On October 11, 2016, the National Park Service released its theme study documenting the lesbian, gay, bisexual, transgender, and queer (LGBTQ) past in the United States. The theme study, written and peer-reviewed by more than thirty experts in queer history and LGBTQ studies, had been more than two years in the making. It is designed to explore America’s queer past, recognize those landmarks that have already been preserved, and also spur greater conversations about what other sites might be commemorated and what other ways we can better understand America’s LGBT past. The study provides a rich and broad overview of the social history of LGBTQ experiences in America and also points forward to the ways that these experiences can better be understood and preserved.

This panel is dedicated to exploring the significance of LGBTQ America: A Theme Study of Lesbian, Gay, Bisexual, Transgender, and Queer America, bringing together chapter authors and consultants on the study, all of whom have also worked in the field of public history to help preserve America’s LGBT past. Our goal is both to publicize the theme study itself, and also interrogate the way the theme study was constructed (highlighting, for instance, the way that underrepresented groups and places were foregrounded), and the uses that academics, public historians, preservationists, and everyday Americans can make of the study.

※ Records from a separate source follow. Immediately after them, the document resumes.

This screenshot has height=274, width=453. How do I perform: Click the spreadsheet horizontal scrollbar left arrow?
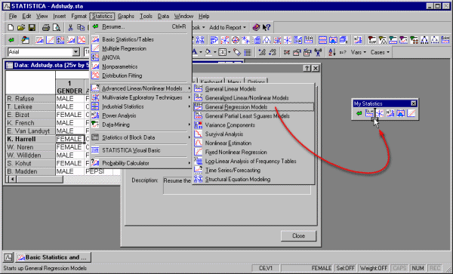[x=12, y=180]
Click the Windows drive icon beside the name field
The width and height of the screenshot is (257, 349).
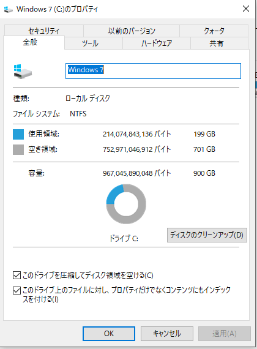(23, 72)

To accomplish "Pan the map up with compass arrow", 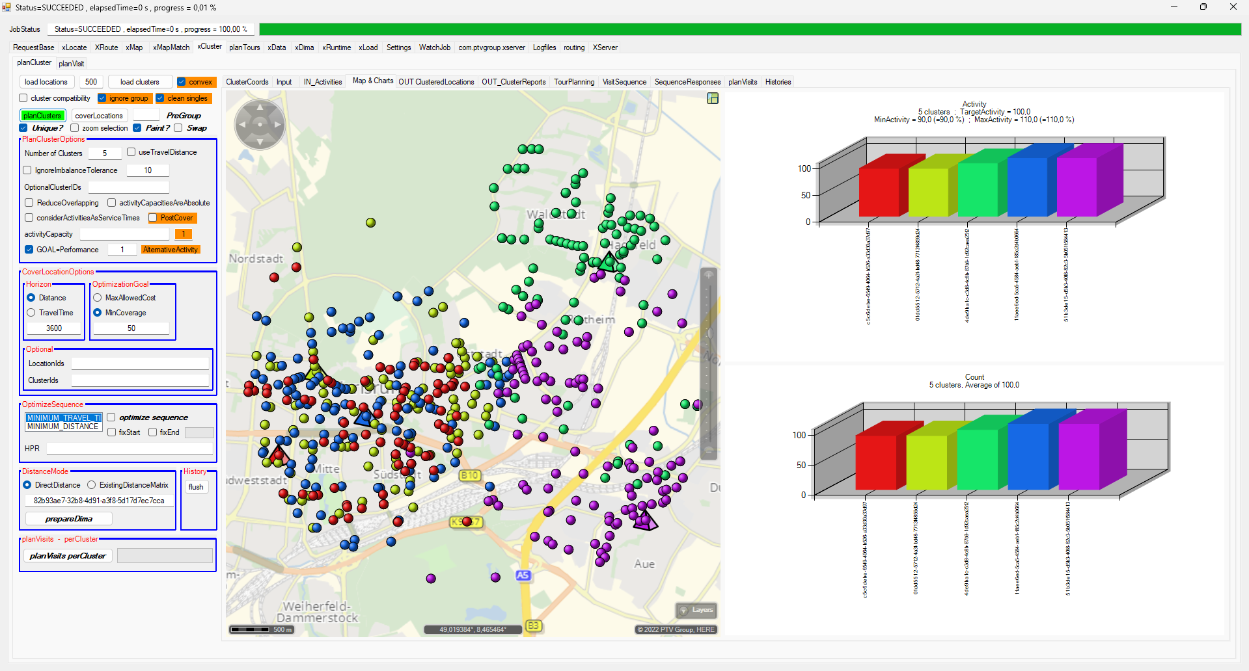I will point(260,106).
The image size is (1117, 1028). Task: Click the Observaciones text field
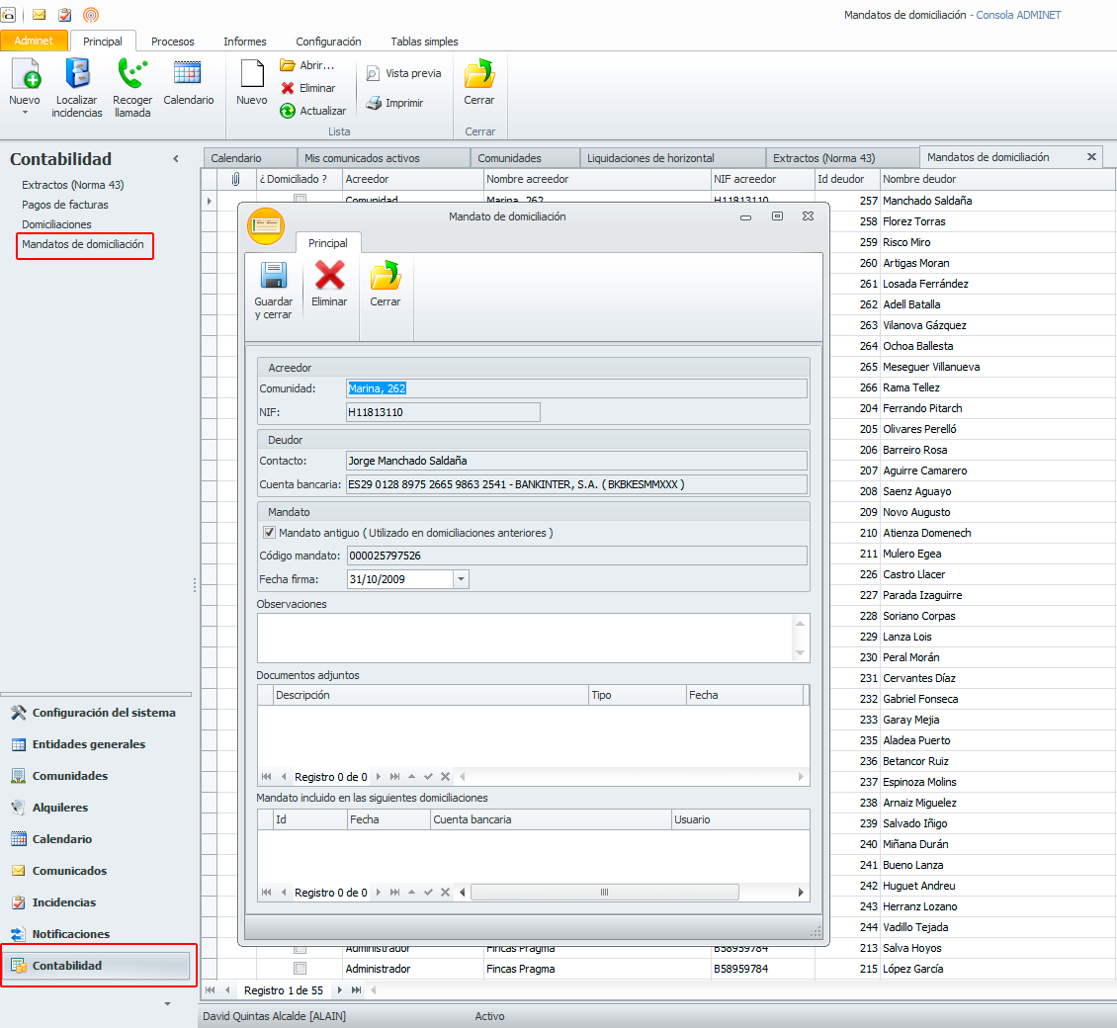pyautogui.click(x=526, y=638)
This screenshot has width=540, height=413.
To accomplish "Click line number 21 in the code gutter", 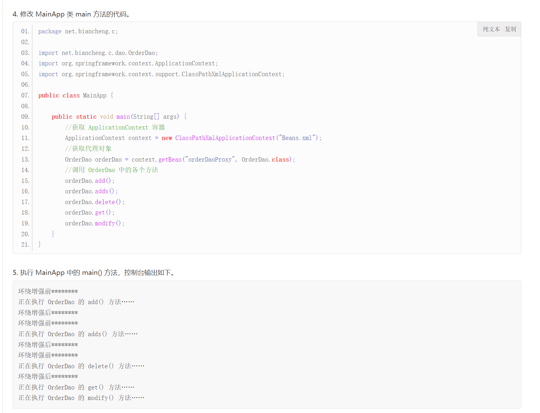I will [25, 245].
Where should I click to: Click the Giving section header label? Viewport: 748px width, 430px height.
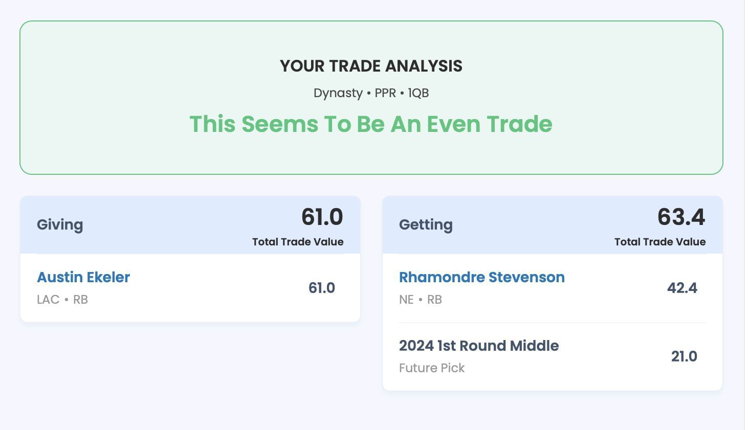tap(60, 224)
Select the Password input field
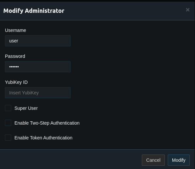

 Chair Nicholas Syrett (co-chair of the Committee on LGBT History and a peer reviewer for the study) will begin by introducing the theme study and giving context about theme studies more generally and their purposes. Jeffrey Auer, of the Nevada LGBT Archives and the University of Nevada, Reno, will focus on the theme study’s approach to cities, which was inclusive of smaller cities and those urban spaces that are not considered to be traditionally “queer cities.” Jeffrey Harris, an independent historian and preservation consultant, will comment on the intersectional aspects of the study, particularly as they relate to LGBTQ and African American identities. His remarks will also focus on the ways that preservationists and queer academics alike can learn from one another about the overlapping and sometimes hidden queer and/or black connections of historic sites and events. Katie Batza of the University of Kansas will explore the uses of the theme study in both history and gender studies classrooms. Incorporating teaching suggestions, Batza also encourages us to see the theme study as a way to approach the politics of historical memory itself. Finally, Susan Ferentinos, a specialist in LGBTQ public history, will emphasize the significance and usefulness of the theme study in her ongoing work in preserving LGBTQ historic sites in the Northeastern United States and in Indiana, where Ferentinos is working to designate the home of Alfred Kinsey on the National Register of historic places.

We will then give audience members—public historians, traditional academics, and those with a foot in both worlds—a chance to ask questions about the theme study and explore its usefulness for their own ongoing work in queer history.